Crônica de uma viagem de trem
Num certo dia, embarquei em uma viagem muito comum para boa parte dos cariocas, mas não muito pra mim. Trata-se de uma migração pendular, aquela do dia a dia de milhões de trabalhadores, estudantes e afins, de ida e volta pelo mesmo trajeto na malha ferroviária.
As viagens de trem possuem suas peculiaridades, como os divertidos vendedores, dos mais variados e imagináveis produtos, com seus bordões, clichês, num vai e vem incessante dentro de vagões lotados, com pessoas das mais variadas características, objetivos, destinos e, inclusive, até classe social.

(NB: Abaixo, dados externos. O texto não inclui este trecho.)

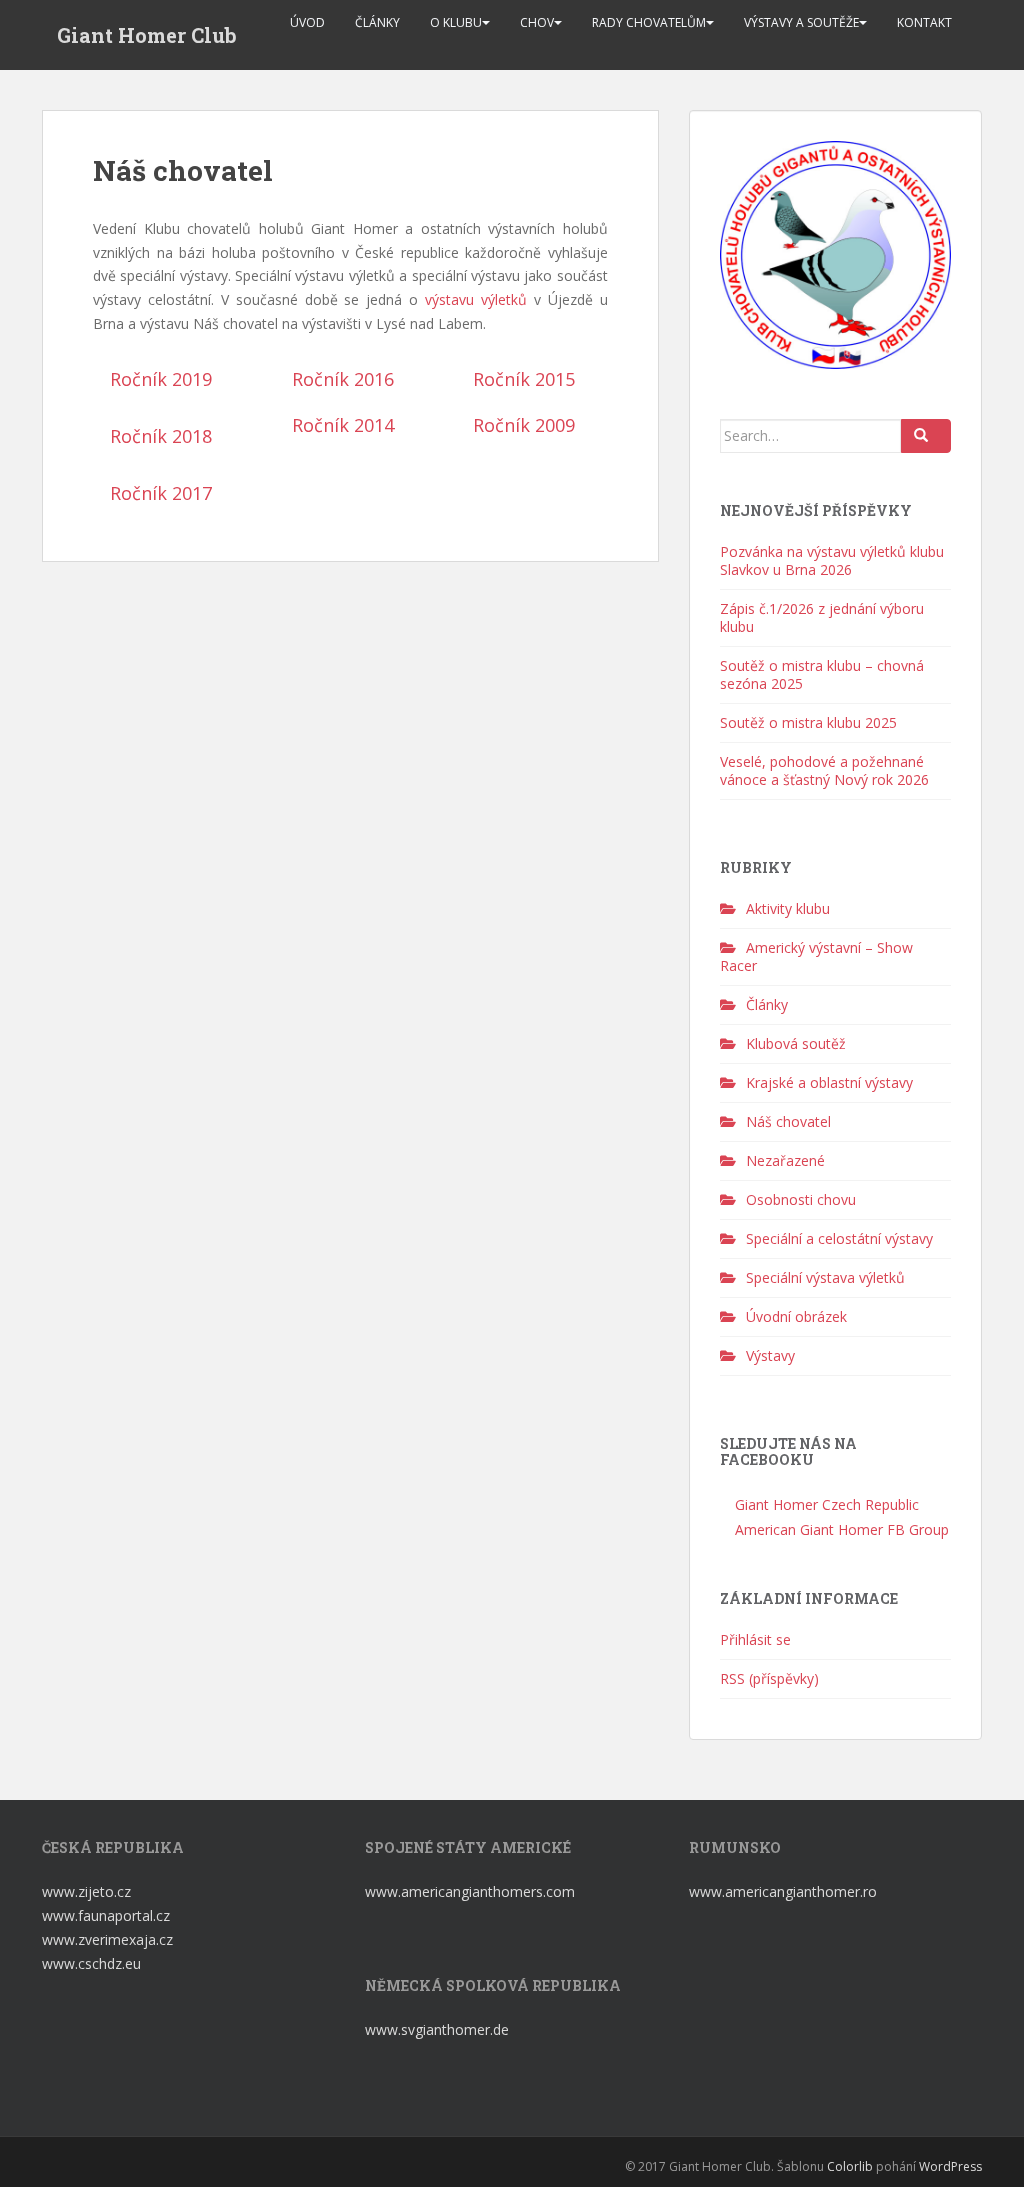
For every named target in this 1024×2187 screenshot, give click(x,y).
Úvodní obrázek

Neste dia, fui rumo ao centro da cidade, viajando neste cenário "mágico". Eis que surge uma figura que, a princípio, imaginei ser mais um dos muitos ambulantes frenéticos, que caracterizam as viagens ferroviárias, o nosso "Expresso do Oriente". No início do discurso do fulano, não prestei muito atenção, pois achei que era mais uma tentativa de venda. De repente, uma fala do cara me chama atenção. Ele diz: - As mulheres têm que ser valorizadas. Elas têm que dar conta do marido, dos filhos, da casa, trabalham fora...e o homem não dá a mínima pra isso! Confesso que a partir daí comecei-me a voltar para o falante. Achei sua fala interessante. E o homem continua:
-Os homens têm que levar flores para suas esposas...lembrei-me da música da Ana Carolina que diz " ...toda mulher gosta de rosas..."
Até aí estava tudo dentro dos trilhos, quando o rapaz começa a ficar polêmico e diz: - É por isso que hoje as mulheres estão ficando com mulheres, pois uma entende melhor a outra, já que os homens não as valorizam. Pensam que todos os homens são ogros! Mulheres, nem todos os homens são ogros, não!
Aí pensei: - Agora ele conseguiu chamar a atenção de quase todo o vagão.
E ele continua: - Vocês, pais, têm que orientar direito seus filhos. Mostrar a realidade financeira pra eles, levá-los a lugares carentes, dar uma enxada na mão dele e dizer que se ele não estudar, vai ter que usar a força bruta.
Gostei dessa última fala. Pra mim, houve uma certa relevância. Mas o camarada resolve voltar à polêmica e dispara:
- Vocês, pais, têm que perceber se seus filhos estão ficando afeminados. Isso é coisa do diabo. Isso não existe! Homem é homem, e mulher é mulher!
Agora lembrei-me de outra música, a do Falcão, que cita "...homem é homem, menino é menino, macaco é macaco, e v..."
- Pronto, agora esse cara vai ser linchado nesse vagão lotado. Vai acontecer uma tragédia. Pensei.
Mas o homem não se intimidava e continuava a comentar sobre esses assuntos. Achei aquele ser de uma coragem tamanha, vide a atualidade em que vivemos, na qual esses assuntos são super delicados e passivos de punições.
Depois de soltar outras frases, digamos, no mínimo machistas e/ou homofóbicas, o homem solta: - Bom pessoal, se me permitam, agora vou trabalhar. Fiquem com Deus e tenham uma boa viagem.
As pessoas ficaram se entreolhando, o homem desceu na estação seguinte (ileso) e seguiu seu destino (assim eu acho).
E assim a vida de cada um seguiu também, o homem deu seu recado, aparentemente nada mudou e tivemos uma exposição de democracia naquele vagão, que é o que mais caracteriza as viagens de trem: a diversidade. Até de opiniões. Fim da linha.